Pacific Airlines, in particular, has been incurring losses since the early 2000s, with a pre-tax profit loss of VND 2,096 billion in 2022. Despite multiple unsuccessful restructuring attempts, Qantas Group chose to withdraw and donate 30% of its shares in Pacific Airlines to Vietnam Airlines, resulting in Vietnam Airlines holding 98% of Pacific Airlines shares.

In light of these challenges, the Ministry of Finance recommends amending Decree 91 to address existing issues and establish a legal framework for enterprises with over 50% of charter capital held by the State to divest capital in other companies experiencing losses or accumulated losses.

As per the proposed amendments, in the case of divestment from a joint-stock company where the State holds more than 50% of the charter capital and that company fails to ensure profitable business operations for two consecutive years preceding the divestment year, the divesting entity must comply with the regulations specified in Clause 2, Article 127 of the Law on Enterprises 2020. The order, procedures, and authority for divesting capital align with the legal framework governing the management and utilization of state capital invested in production and business at enterprises.

PROBLEMS WITH REGULATIONS ON PAYING DIVIDENDS IN CASH

In addition to the aforementioned information, the Ministry of Finance also highlighted that both the Committee for Management of State Capital at Enterprises and the Airports Corporation – Joint Stock Company (ACV) have issued official dispatches regarding the distribution of after-tax profits in accordance with regulations.

Specifically, the Capital Management Committee proposed granting permission to ACV to distribute dividends in the form of shares. This measure aims to assist ACV in bolstering its own capital for the execution of crucial national projects and large-scale initiatives such as the Long Thanh International Airport, Port project, passenger terminal T3 at Tan Son Nhat International Airport, and the expansion of terminal T2 at Noi Bai International Airport.

Implementing the distribution according to existing regulations would render ACV incapable of meeting the capital requirements necessary for the timely completion of investments and constructions. This is particularly critical for the completion and operation of Phase 1 of the Long Thanh International Airport project by 2025.

Under the current regulations, enterprises with the State holding over 50% of charter capital or total voting shares must distribute profits and dividends in a specific order, including allocating the remaining profits as dividends and cash profits to shareholders and capital-contributing members. Dividends and profits in cash for the state-contributed capital are to be paid into the state budget as per regulations.
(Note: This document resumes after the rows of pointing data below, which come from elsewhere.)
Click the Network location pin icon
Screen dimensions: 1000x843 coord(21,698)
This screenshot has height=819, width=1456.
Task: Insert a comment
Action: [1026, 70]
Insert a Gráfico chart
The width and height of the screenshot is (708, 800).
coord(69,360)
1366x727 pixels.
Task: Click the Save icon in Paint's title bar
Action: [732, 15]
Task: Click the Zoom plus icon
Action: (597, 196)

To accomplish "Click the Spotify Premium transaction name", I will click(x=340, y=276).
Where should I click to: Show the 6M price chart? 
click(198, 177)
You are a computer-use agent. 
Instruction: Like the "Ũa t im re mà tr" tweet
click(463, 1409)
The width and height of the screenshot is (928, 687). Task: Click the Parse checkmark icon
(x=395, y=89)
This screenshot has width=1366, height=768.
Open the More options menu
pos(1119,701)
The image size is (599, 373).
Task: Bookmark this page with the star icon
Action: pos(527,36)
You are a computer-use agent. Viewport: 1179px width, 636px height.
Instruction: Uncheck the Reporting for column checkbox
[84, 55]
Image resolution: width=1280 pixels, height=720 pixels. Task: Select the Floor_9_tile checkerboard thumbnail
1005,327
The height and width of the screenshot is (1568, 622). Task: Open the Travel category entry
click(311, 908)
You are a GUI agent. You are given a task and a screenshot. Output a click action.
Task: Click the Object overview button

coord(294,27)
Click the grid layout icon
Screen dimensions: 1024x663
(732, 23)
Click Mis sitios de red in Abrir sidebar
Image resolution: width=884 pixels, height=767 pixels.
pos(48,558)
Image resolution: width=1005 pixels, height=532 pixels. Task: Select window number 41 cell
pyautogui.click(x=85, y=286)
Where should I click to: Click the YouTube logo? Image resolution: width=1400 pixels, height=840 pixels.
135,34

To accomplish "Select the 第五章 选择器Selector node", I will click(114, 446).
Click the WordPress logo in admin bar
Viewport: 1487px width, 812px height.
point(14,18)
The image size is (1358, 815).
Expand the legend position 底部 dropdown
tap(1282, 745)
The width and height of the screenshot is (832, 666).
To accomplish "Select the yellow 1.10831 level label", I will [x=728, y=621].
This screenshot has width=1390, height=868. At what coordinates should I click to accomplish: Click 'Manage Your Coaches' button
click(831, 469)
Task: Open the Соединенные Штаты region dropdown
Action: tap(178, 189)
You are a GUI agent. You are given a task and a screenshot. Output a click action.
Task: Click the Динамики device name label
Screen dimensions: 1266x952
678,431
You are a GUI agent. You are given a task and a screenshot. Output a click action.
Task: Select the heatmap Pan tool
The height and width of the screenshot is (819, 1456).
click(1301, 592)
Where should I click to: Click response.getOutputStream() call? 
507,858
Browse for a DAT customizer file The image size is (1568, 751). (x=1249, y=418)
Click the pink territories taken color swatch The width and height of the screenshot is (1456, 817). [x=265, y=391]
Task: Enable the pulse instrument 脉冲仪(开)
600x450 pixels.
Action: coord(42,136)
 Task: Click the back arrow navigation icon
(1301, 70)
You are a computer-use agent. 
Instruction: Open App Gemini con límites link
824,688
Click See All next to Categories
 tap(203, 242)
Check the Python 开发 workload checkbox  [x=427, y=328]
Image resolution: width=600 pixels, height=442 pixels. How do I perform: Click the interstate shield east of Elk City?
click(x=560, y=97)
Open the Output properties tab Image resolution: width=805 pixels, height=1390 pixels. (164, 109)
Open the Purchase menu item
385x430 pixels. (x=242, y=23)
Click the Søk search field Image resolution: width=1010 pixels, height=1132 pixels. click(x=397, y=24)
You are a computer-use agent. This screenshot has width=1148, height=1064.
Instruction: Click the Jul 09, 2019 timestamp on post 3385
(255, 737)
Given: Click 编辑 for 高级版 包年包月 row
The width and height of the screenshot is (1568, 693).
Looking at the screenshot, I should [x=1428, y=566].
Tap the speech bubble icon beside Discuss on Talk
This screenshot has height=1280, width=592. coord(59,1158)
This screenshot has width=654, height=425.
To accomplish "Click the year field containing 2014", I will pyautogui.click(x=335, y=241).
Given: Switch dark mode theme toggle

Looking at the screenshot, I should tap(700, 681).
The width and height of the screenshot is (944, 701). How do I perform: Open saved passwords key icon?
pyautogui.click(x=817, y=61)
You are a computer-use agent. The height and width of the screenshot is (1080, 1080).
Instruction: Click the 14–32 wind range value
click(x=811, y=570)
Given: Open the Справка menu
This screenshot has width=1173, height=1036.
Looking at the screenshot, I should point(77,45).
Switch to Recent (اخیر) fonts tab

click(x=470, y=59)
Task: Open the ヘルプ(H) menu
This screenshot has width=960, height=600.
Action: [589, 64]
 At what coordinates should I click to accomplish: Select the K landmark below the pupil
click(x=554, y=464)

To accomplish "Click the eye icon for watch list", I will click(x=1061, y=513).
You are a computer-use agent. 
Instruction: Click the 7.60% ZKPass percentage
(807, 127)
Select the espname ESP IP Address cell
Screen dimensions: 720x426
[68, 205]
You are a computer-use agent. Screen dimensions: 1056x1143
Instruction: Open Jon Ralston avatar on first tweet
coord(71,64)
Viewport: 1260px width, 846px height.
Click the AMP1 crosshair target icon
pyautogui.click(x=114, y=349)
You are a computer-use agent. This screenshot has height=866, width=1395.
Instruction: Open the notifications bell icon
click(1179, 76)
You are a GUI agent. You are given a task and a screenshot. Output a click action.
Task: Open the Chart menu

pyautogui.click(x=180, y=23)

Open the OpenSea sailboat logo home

To address this challenge, the Ministry of Finance suggested drafting a decree to amend and supplement certain articles of Decree 91. The proposed amendments primarily focus on regulations for joint stock companies with more than 50% of charter capital held by the State. The intent is to allow the distribution of remaining profits as dividends to shareholders in the form of cash or shares.

The Ministry of Finance explicitly stated that the option of distributing dividends in shares is applicable only to joint stock companies engaged in important national projects approved by competent authorities and endorsed by the Prime Minister for dividend payment in shares.